- Work instruction
Your response should be a copy of each line in the listing below that includes the word "column".

◆ ◆ ◆ ◆ ◆ ◆ ◆

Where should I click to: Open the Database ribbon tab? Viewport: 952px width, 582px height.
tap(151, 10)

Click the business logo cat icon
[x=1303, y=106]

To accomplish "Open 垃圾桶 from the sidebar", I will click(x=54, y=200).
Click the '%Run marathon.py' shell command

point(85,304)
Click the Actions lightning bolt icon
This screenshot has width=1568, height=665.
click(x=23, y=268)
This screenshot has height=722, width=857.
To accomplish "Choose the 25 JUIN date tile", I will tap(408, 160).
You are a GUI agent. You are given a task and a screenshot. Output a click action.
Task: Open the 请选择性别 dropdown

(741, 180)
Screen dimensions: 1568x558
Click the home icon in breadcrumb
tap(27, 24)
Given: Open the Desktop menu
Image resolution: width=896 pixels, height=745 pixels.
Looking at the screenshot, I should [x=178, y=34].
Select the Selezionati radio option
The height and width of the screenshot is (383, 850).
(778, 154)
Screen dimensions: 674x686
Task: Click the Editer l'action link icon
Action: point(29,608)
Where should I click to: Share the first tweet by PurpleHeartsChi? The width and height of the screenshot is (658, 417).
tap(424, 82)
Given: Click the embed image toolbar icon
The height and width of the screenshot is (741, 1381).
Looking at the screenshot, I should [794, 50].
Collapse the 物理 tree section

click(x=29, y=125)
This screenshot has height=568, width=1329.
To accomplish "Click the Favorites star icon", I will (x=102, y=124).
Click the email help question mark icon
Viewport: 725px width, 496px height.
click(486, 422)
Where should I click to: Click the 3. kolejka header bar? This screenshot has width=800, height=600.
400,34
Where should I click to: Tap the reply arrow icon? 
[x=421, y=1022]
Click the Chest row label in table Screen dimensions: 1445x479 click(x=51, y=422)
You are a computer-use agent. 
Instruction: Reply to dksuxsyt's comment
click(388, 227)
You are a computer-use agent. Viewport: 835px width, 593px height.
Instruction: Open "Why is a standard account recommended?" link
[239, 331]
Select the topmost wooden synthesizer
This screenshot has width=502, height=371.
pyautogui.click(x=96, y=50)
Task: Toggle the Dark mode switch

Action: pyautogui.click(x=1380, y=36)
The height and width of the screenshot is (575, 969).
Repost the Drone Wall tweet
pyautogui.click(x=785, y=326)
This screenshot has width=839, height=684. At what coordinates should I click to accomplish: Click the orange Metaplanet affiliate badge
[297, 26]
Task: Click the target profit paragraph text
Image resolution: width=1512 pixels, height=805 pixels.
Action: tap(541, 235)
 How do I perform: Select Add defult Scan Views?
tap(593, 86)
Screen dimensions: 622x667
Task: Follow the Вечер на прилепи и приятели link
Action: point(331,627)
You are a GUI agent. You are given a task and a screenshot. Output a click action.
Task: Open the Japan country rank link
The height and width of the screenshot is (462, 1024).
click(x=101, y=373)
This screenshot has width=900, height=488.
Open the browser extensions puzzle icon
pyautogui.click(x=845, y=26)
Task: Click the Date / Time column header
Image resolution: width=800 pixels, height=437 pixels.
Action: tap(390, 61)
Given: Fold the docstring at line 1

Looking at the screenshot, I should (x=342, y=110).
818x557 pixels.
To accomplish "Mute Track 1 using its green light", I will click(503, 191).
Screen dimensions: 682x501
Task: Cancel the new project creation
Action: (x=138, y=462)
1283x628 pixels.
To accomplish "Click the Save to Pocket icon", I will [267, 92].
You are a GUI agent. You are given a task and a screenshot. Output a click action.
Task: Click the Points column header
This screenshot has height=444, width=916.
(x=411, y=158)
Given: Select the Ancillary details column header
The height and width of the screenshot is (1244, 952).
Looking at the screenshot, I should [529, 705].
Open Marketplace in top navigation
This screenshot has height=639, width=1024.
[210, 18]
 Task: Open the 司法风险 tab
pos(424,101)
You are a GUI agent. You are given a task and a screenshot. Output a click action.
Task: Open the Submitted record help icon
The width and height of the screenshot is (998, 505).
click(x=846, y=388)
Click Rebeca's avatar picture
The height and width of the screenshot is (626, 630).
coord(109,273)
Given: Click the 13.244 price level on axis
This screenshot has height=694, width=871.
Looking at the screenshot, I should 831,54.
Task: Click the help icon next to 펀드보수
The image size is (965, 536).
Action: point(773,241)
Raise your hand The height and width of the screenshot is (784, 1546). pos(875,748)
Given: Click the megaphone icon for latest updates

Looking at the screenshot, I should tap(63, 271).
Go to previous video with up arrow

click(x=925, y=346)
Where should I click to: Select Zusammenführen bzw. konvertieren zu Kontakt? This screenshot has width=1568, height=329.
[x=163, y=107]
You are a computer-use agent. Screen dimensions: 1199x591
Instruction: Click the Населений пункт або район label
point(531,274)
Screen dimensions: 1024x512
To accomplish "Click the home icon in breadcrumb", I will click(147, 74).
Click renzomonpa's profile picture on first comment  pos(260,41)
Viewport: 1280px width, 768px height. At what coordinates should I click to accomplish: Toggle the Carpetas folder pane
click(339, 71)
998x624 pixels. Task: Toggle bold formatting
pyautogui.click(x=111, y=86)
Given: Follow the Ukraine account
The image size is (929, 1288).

◆ ◆ ◆ ◆ ◆ ◆ ◆

- Result of the task
Task: Click the Date / Time column header
Task: Click the Points column header
Given: Select the Ancillary details column header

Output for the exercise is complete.